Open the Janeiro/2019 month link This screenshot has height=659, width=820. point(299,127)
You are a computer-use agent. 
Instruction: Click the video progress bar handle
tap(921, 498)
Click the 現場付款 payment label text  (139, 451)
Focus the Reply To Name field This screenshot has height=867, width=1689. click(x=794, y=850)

* * *

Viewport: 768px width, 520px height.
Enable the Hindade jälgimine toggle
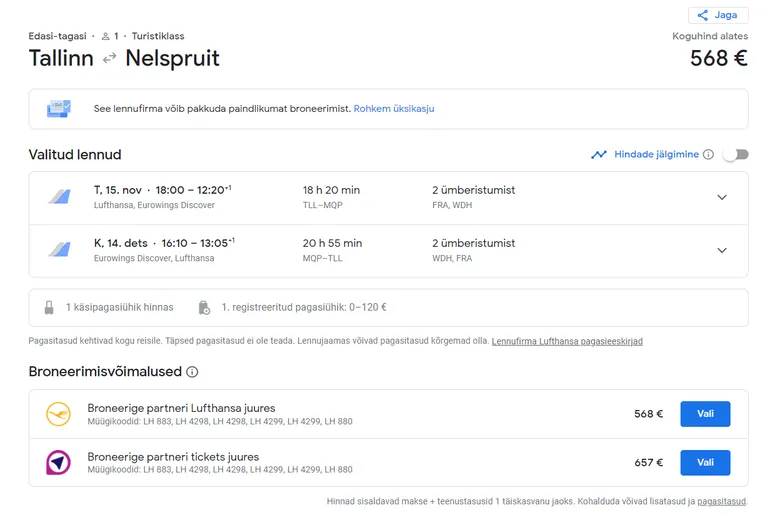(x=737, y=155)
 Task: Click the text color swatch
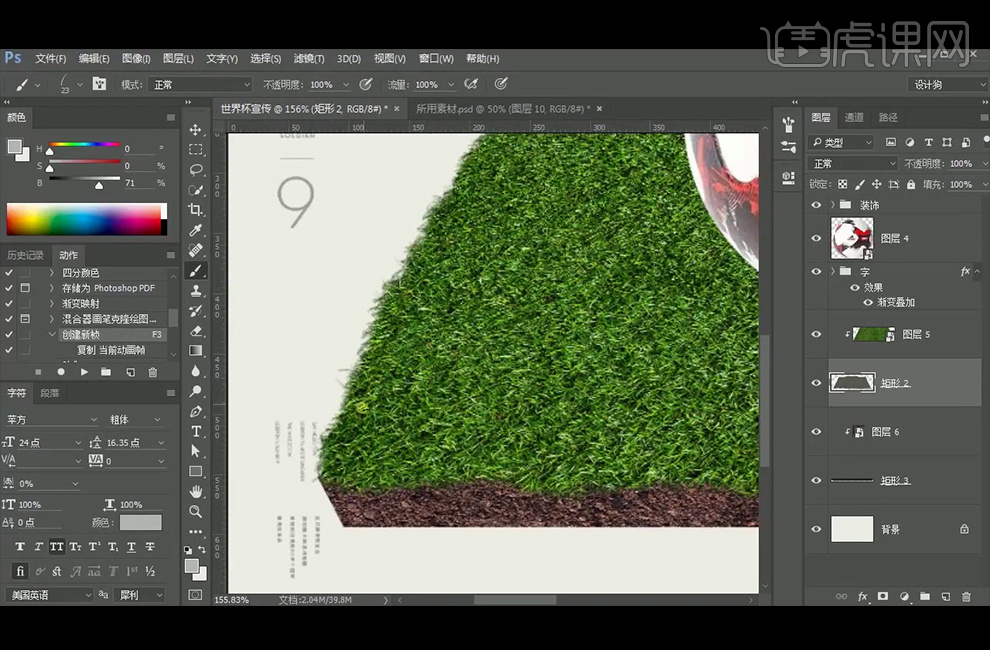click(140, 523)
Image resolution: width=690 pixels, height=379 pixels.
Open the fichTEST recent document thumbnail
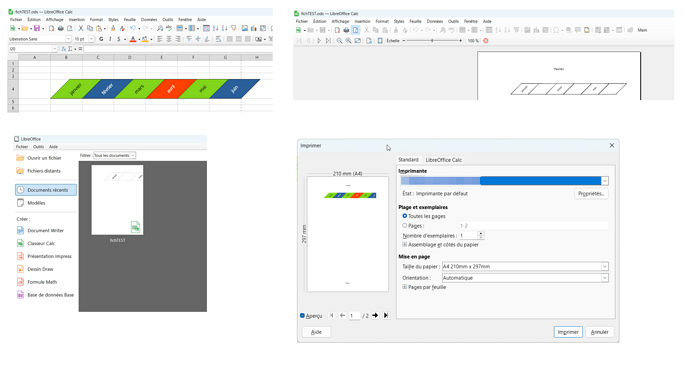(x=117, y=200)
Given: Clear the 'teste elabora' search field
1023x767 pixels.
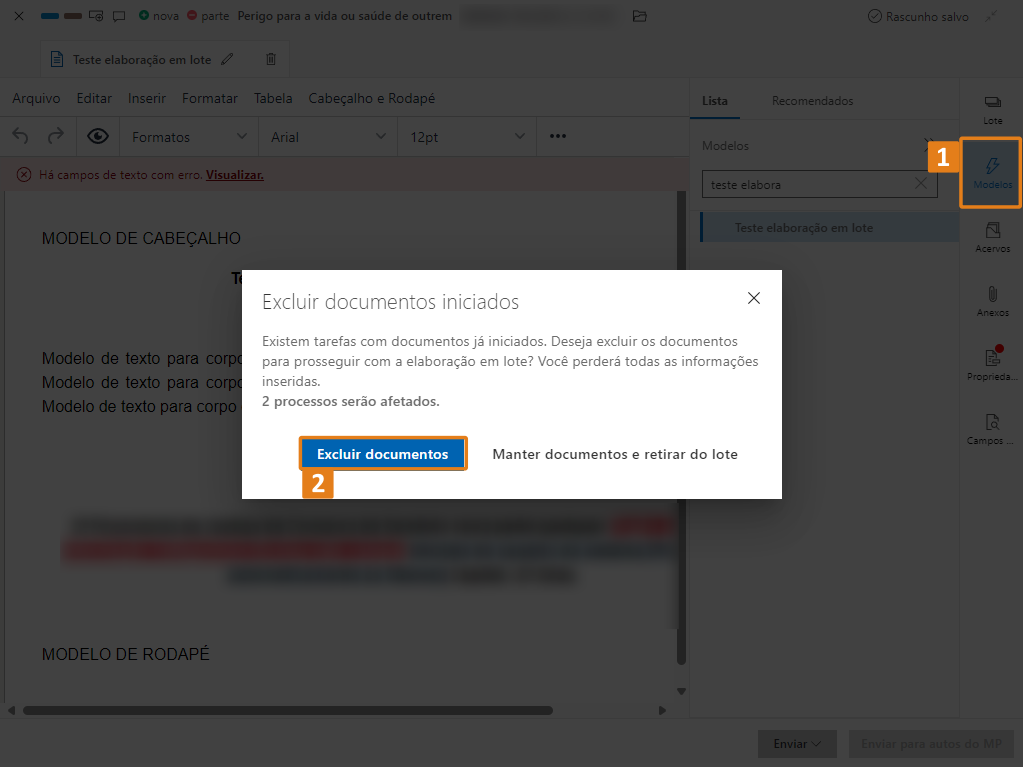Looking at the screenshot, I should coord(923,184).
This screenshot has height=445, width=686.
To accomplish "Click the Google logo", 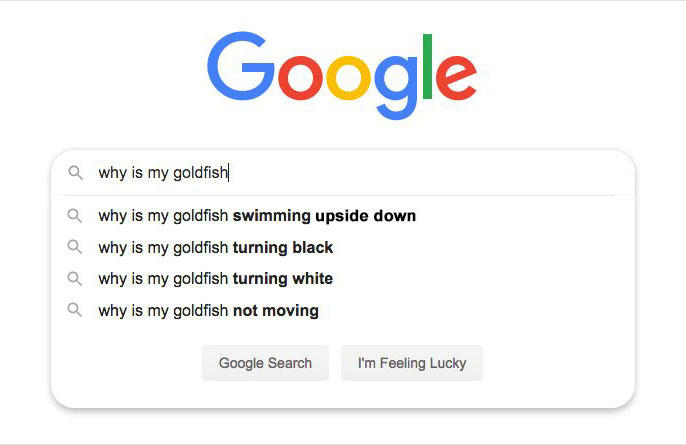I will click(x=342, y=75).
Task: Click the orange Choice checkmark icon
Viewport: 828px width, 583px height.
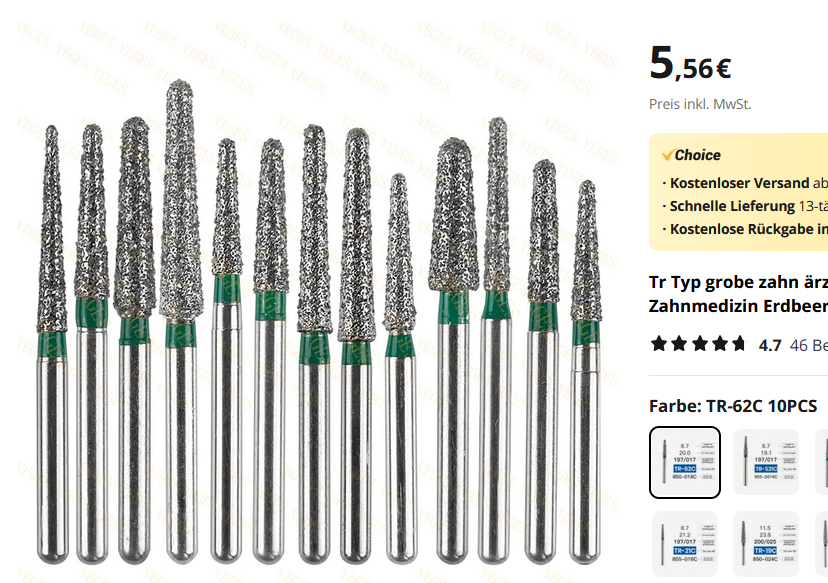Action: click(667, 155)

**WHAT YOU ARE ASKED TO DO:**
Each line in the records above that contains the word "field" must be copied.

**RESPONSE AREA:**
Focus the Reply To Name field This screenshot has height=867, width=1689. click(x=794, y=850)
Given: Clear the 'teste elabora' search field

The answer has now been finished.